Under the OECD Global Anti-Base Erosion (GloBE) Model rules, MNEs are required to pay at least 15 per cent tax in each country they operate in. If they fall short, they need to pay a top-up tax.

As noted during consultations in Australia, extensive data points are required, posing a challenge that MNEs need to manage to meet their obligations, whether through system changes and/or manual interventions.

There are several safe-harbor exceptions to the law, as well as carve-outs, that companies are exploring – and it does not apply to governments or not-for-profits. Nevertheless, the OECD estimates that Pillar Two will see around US$150 billion in extra tax revenues paid globally.


“The cumulative impact of these initiatives means that ‘tax havens’ as people think of them would no longer exist.” – OECD


How can multinational enterprises (MNEs) comply with Pillar Two?

Pillar Two data requirements go beyond the general ledger, and will need to be sourced from various sources including financial consolidation system, tax provision, enterprise resource planning (ERP) and sub-ledgers, human resources systems, sales systems etc.

Some MNEs are outsourcing this work on an ongoing basis to tax service providers, who are developing custom tools, mainly based on common spreadsheet programs.

Other MNEs are bringing the capability in-house by updating core systems and processes, which is a more robust and reliable approach as well as more cost effective in the medium term.


“The complexity, novelty, and uncertainty that Pillar Two presents compounds the existing global compliance and regulatory challenges for MNEs… MNEs will need to focus on data, systems, technology, and processes as the foundation for global and statutory compliance.”  – PWC


About the Pillar Two module in Oracle Cloud EPM’s Tax Reporting Cloud Solution

To help customers automate data collection, calculation, forecasting, modelling, analysis, and reporting in a robust way and with a strong audit trail, Oracle developed the Pillar Two module.

The Pillar Two module adds functionality Oracle’s well-established Tax Reporting Cloud Solution (TRCS), part of the Oracle Cloud EPM suite of products.

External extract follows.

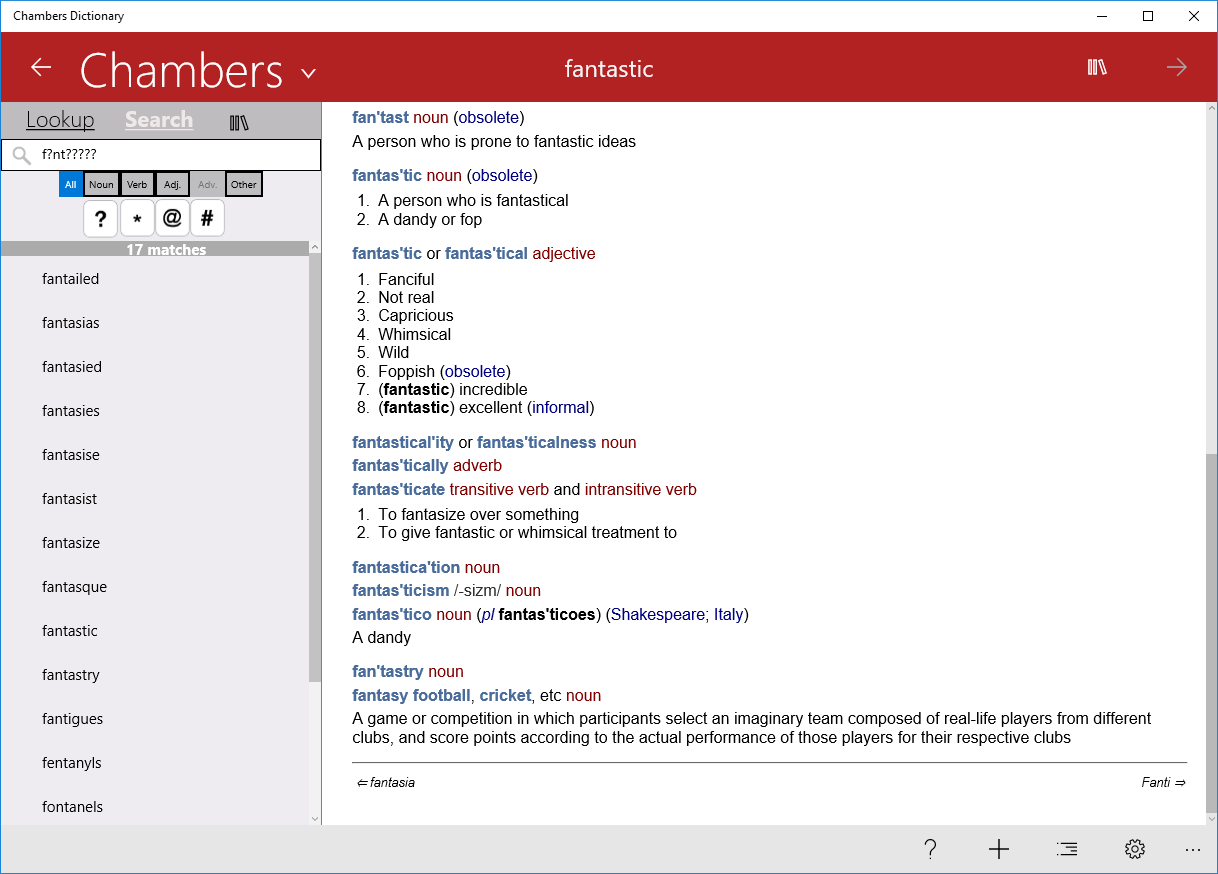The image size is (1218, 874).
Task: Add a new entry using the plus icon
Action: click(998, 848)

For many years, organizations have used TRCS to automate corporate income tax calculations, manage deferred tax schedules, manage their effective tax rate (ETR), and undertake country-by-country (CbCR) reporting under earlier OECD base erosion and profit shifting (BEPS) “Action 13” rules.

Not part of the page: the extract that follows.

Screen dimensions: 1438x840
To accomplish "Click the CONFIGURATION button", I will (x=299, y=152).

Now, TRCS has been further enhanced with added functionality in the Pillar Two module. This module helps customers calculate their top-up taxes, safe harbours and GloBE income calculations – including the Income Inclusion Rule (IIR) and Undertaxed Payment Rule (UTPR), the covered tax expense calculation, and the ETR reconciliation.

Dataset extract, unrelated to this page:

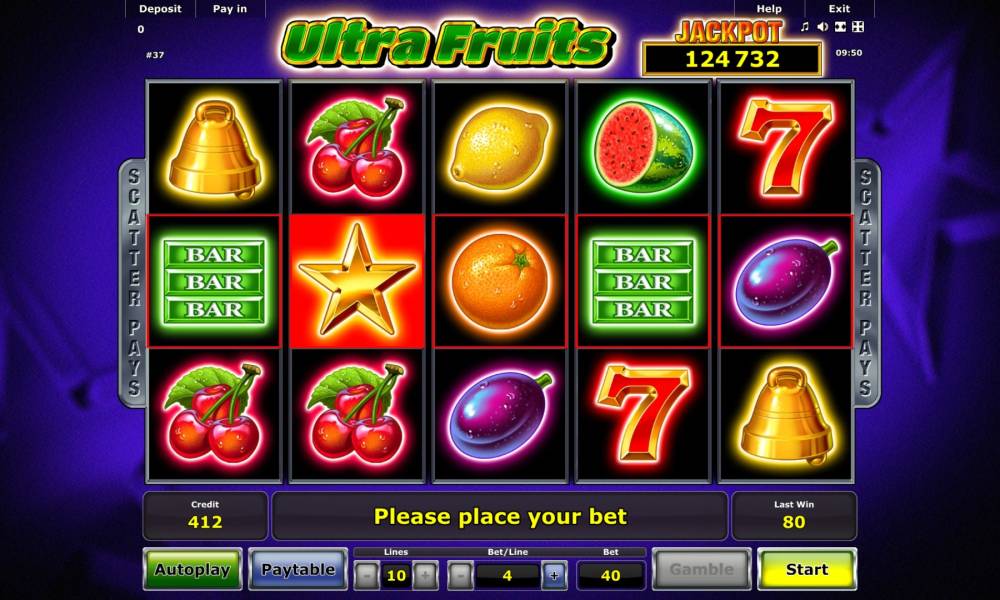Switch to fullscreen mode icon

858,27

The Pillar Two module also includes pre-built dashboards, reports and analytics while Oracle Cloud EPM has a task manager to assign and monitor tasks from a central dashboard to help ensure coordination and collaboration between different parts of the operation.

While designed for Oracle Cloud EPM, the Pillar Two module can also work with Oracle customers’ on-premises systems, or draw data from any source system, including those offered by competitors.

Business benefits of using the Pillar Two module

 

Business benefits of using Pillar Two in Oracle Cloud EPM’s TRCS include the ability to implement quickly, keep tax reporting connected to the broader financial close process, leverage existing investments in Oracle Cloud EPM, and automate processes by taking advantage of features for tax provision, country-by-country reporting, transfer pricing etc.

A screenshot example of the Pillar Two dashboard
An example of the Pillar Two dashboard

When do the Pillar Two rules start?

Under the 2021 OECD agreement, countries agreed to implement the Pillar Two rules in their respective tax legislations and introduce minimum taxes in their jurisdictions using a common approach.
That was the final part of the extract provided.